In unadjusted analyses, maternal smoking was associated with higher odds of any ASD (OR = 1.10, 95% CI: 1.01, 1.20), compared with no smoking (Fig. 1). A dose–response trend was present, with increasing ORs observed for higher levels of smoking (1–9 cigarettes daily: OR = 1.05, 95% CI: 0.95, 1.17; ≥10 cigarettes daily: OR = 1.18, 95% CI: 1.04, 1.33). These associations remained after adjustment for maternal age, paternal age, and parity in Model 1. However, after additional adjustment in Model 2 for sociodemographic covariates, the associations between maternal smoking and ASD were no longer statistically significant.
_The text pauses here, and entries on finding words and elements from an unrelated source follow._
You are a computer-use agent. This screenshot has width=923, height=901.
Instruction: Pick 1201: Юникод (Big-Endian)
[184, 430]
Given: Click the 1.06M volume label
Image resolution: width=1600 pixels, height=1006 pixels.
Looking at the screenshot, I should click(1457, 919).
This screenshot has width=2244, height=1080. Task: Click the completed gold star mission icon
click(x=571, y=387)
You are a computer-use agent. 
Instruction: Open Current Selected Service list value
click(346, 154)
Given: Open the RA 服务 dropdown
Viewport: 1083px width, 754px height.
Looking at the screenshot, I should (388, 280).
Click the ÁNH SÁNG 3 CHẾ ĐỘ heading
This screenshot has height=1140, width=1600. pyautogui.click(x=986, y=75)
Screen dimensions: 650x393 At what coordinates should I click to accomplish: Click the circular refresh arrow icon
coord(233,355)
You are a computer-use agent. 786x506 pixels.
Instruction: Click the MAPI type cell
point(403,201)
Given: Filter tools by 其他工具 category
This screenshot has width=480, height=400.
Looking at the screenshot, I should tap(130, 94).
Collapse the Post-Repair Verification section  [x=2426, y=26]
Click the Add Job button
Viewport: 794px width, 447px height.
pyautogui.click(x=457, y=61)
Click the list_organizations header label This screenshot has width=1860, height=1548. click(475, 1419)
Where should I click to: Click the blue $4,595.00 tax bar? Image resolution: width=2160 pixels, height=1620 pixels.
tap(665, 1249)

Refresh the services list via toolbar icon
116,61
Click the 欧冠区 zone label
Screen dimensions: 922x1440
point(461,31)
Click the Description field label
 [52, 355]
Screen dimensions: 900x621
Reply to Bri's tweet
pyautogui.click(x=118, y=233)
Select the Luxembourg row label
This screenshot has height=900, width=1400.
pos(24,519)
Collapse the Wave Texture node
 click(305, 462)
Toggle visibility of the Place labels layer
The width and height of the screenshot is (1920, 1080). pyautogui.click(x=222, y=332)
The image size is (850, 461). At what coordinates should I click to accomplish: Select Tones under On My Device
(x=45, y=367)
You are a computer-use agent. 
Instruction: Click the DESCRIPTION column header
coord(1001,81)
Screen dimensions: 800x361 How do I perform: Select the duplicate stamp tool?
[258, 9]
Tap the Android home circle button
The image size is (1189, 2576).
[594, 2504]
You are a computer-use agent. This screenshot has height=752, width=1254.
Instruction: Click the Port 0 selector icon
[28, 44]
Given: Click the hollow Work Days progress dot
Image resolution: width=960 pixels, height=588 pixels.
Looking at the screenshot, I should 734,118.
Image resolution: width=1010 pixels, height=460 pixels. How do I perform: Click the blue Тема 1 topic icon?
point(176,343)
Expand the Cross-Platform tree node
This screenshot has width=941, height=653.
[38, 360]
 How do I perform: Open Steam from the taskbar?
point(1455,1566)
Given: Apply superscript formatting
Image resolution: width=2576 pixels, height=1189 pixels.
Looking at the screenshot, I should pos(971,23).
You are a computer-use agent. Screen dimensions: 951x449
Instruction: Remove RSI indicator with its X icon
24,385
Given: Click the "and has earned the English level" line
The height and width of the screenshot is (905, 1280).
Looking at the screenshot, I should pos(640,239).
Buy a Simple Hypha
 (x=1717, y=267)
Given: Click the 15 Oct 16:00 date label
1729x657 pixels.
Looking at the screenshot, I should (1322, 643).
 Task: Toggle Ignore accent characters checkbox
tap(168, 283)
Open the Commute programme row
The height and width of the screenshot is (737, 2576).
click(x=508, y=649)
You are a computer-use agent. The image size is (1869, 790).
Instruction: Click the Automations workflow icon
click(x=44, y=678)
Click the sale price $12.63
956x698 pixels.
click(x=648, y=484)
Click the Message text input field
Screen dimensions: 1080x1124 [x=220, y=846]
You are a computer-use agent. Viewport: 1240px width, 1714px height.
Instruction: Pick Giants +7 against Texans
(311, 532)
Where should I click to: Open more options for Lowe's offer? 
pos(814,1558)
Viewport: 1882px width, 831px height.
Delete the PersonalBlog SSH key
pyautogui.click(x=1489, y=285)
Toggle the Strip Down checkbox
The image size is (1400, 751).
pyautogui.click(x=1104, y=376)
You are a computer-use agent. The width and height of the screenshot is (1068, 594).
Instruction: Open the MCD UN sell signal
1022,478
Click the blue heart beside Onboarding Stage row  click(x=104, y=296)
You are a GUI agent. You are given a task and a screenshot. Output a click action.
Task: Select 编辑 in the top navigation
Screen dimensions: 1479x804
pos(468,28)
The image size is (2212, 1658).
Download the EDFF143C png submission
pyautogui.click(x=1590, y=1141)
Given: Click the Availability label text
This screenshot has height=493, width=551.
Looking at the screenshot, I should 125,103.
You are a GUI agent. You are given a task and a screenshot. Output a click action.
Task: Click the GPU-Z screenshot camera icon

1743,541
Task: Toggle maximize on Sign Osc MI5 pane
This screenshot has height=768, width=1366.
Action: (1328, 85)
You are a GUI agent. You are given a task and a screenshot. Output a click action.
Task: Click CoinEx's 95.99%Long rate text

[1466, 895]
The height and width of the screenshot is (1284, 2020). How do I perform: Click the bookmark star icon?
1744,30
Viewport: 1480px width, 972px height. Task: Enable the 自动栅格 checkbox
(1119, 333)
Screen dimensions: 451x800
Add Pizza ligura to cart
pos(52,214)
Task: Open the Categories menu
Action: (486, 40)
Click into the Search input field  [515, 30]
Odds ratios and 95% confidence intervals for the association of maternal smoking at first prenatal visit and autism spectrum disorders (ASD) in the Stockholm Youth Cohort, 1984–2003. Crude: logistic regression model matched on birth year and gender. Model 1: logistic regression model matched on birth year and gender and adjusted for maternal age, paternal age, and parity. Model 2: logistic regression model matched on birth year and gender and adjusted for maternal age, paternal age, parity, maternal/paternal education, maternal/paternal occupational class, family income, maternal origin of birth. Estimates are based on the following number of ASD cases exposed to maternal smoking during pregnancy: any smoking—783 cases; 1–9 cigarettes daily—459 cases; 10+ cigarettes daily—324 cases
ASD with or Without Intellectual Disability
Maternal smoking was significantly associated with increased odds of HFA in an unadjusted model and Model 1(OR = 1.22, 95% CI: 1.09, 1.36). These associations exhibited a dose–response trend for higher levels of smoking. However, associations of smoking and HFA were no longer statistically significant after additional adjustment in Model 2. Maternal smoking during pregnancy was not associated with odds of LFA in either unadjusted or adjusted models.
Discussion
In this population-based study in Stockholm County, we found no evidence that maternal smoking during pregnancy increases risk of ASD. In unadjusted analyses, there was an increased risk of any ASD and HFA in children with prenatal exposure to maternal smoking. These associations remained after adjustment for parental age and parity, but disappeared after adjustment for parental education, occupation, and income. This indicates that the apparent relationship of maternal smoking and ASD may be attributable to confounding by sociodemographic factors.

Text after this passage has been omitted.